A Recipe for Team Success
Creating and sustaining successful teams is an area of significant interest in organizational behaviour research. In this article, we will address the simple ways that can be used to organize teams. Although it isn’t a formula for all types of challenges, the article will explore some merits of the method.
Brief Background
Our flagship product, AiQ is built as a microservice. Each microservice has a cross-functional team comprising of product management, development, and QA functions. Functions including visual designers, product analysts, and business insight analysts are also present in some teams.
Each team is empowered to develop, own, deploy, assess and improve the product end-to-end.
Goals of the Organization
Our organisational goals are aligned along the following broad themes.
Have fun
- Create fun groups of people
- Low fun quotient = low engagement
Innovate
- Nurture a continuously innovative culture
Scale
- Scale the number of decision makers
- Empower people to self-manage
- Build a leadership pipeline
Product quality
- Adopt best practices and tools
- QA automation
- Meet non-functional requirements before product releases
Learn and adapt
- Ensure that teams are continuously learning
- Adapt to changing customer needs and tech
Stay agile
- Maintain a healthy turnaround time from idea to production
- Gather feedback and iterate on the product
Approach
Once the goals are identified, the next step is to identify the necessary skill sets that are needed to get every team to successfully meet their goals. Skill sets include both technical skills and soft skills such as communication and teamwork.

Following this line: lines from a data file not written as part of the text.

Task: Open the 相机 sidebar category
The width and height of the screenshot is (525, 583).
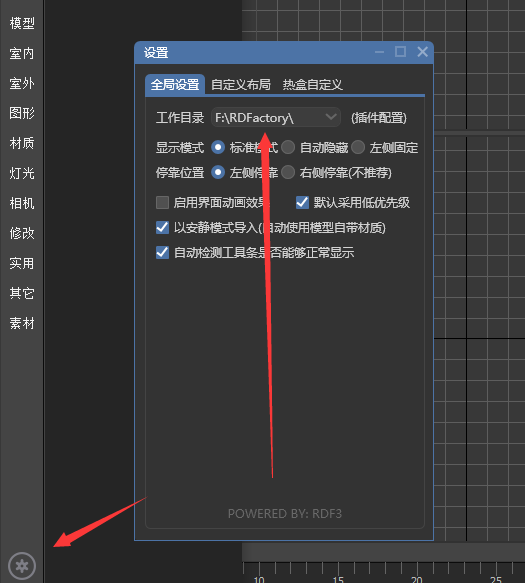Action: click(22, 203)
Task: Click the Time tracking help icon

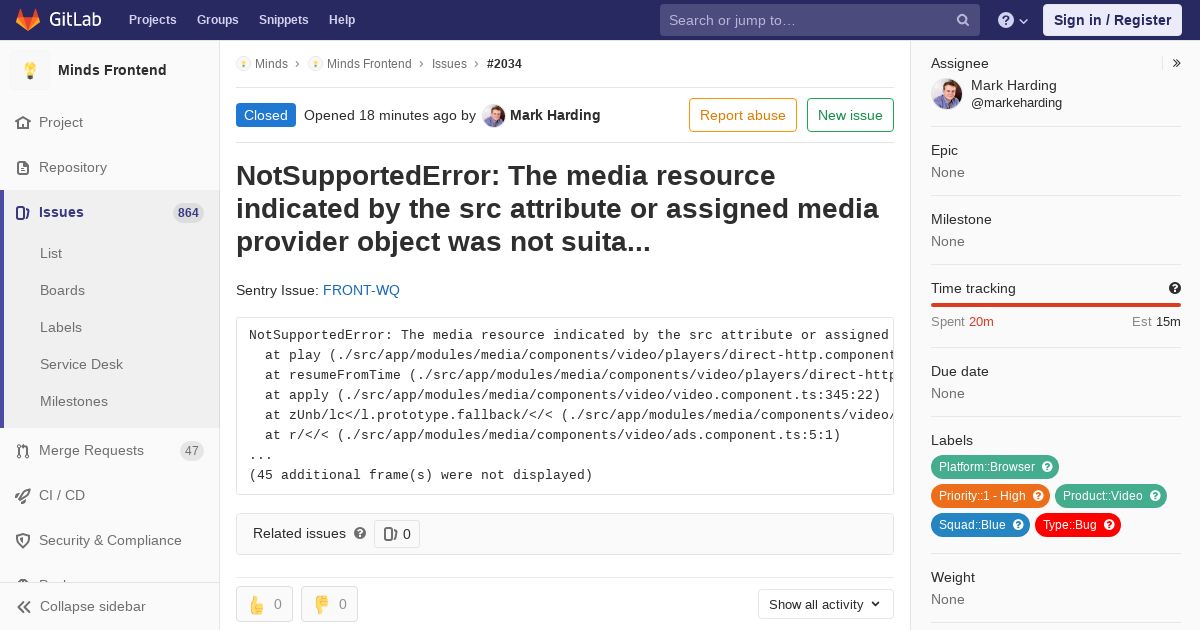Action: [1174, 288]
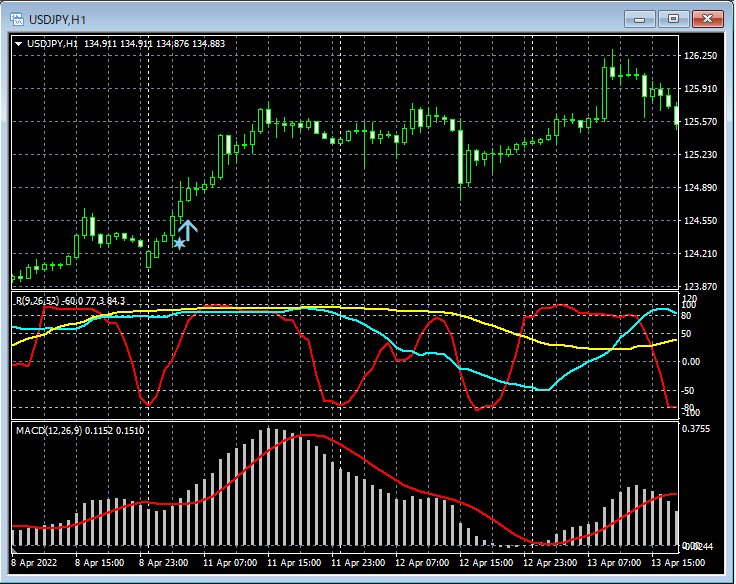The height and width of the screenshot is (584, 736).
Task: Select the blue up arrow signal on the chart
Action: pyautogui.click(x=188, y=229)
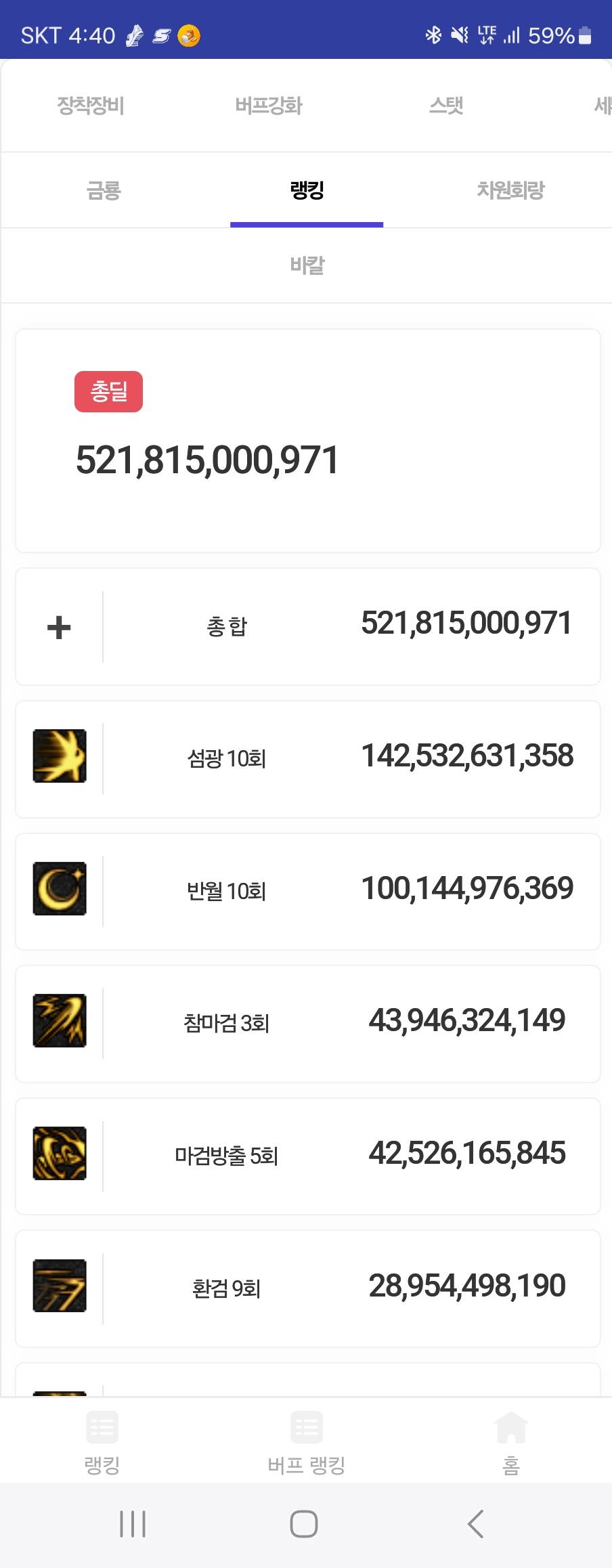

Once the skill sets are identified, the next step is to organize the team such that the necessary skill sets are distributed across all the teams. This ensures that skill sets aren’t skewed towards a single time, and all teams can implement strategies successfully.
Skill Sets
The following table lists the key skills needed for the team to be successful in each of the axis.
Have fun
- Different types of people with different backgrounds
- Different Interests in and outside of work
Innovation
- Brimming with ideas
- Collaborative
- Itching to prototype and translate to production
Scalable
- End-End Ownership and Accountability
- Wants to guide and lead people
- Experience
Product Quality
- Interest in all aspects of software development
- QA Automation skills
- Attention to detail
Learning & Adaptive
- Exploring attitude
- Share knowledge with team
- Not fixated to a specific technology
Agility
- Effective communication skills both verbal and written
- Bias for action
- CI/CD interest
Results
Once the team skill sets were realigned, improvements were found in each of the teams across the six parameters. New members were able to utilize their unique skill sets, whether related to quality or agility while also having fun. They were also able to learn skills from existing members and improve upon their traits.
Everyone served as catalysts and mentors in taking the team forward in areas where their key strengths were.
Summary
It is important for every company to build and maintain high-performance teams. The above is just one method of structuring teams. Even when the goals and skill sets evolve, the underlying framework of identifying and matching them is a repeatable recipe for success.